— What needs to be done —
Search the records below for the word "Alcázar" and show every line where it occurs.

[Pixel coordinate grounding data]
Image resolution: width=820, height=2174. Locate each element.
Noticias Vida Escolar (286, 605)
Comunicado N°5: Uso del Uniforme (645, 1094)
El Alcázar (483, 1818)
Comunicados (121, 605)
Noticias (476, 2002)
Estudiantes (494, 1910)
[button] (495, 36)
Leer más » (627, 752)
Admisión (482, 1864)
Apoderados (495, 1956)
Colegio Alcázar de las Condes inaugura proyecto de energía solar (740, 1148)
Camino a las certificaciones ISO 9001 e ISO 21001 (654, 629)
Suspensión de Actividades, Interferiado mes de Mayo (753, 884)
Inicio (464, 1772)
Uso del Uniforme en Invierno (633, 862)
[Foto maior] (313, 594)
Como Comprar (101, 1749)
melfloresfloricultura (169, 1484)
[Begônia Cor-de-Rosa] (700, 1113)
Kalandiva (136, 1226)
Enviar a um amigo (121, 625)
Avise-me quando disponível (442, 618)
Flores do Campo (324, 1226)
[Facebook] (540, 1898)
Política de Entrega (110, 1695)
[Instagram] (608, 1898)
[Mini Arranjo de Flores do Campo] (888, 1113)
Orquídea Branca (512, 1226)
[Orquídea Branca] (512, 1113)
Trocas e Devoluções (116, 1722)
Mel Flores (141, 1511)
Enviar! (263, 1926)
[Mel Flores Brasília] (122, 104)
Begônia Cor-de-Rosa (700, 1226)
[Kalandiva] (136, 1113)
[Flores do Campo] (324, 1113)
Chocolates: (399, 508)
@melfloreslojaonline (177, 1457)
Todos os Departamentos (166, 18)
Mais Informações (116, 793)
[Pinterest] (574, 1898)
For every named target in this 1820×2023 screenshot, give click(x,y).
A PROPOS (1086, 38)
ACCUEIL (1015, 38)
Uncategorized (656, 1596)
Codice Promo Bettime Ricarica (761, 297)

— Problem solution —
El Alcázar (483, 1818)
Colegio Alcázar de las Condes inaugura proyecto de energía solar (740, 1148)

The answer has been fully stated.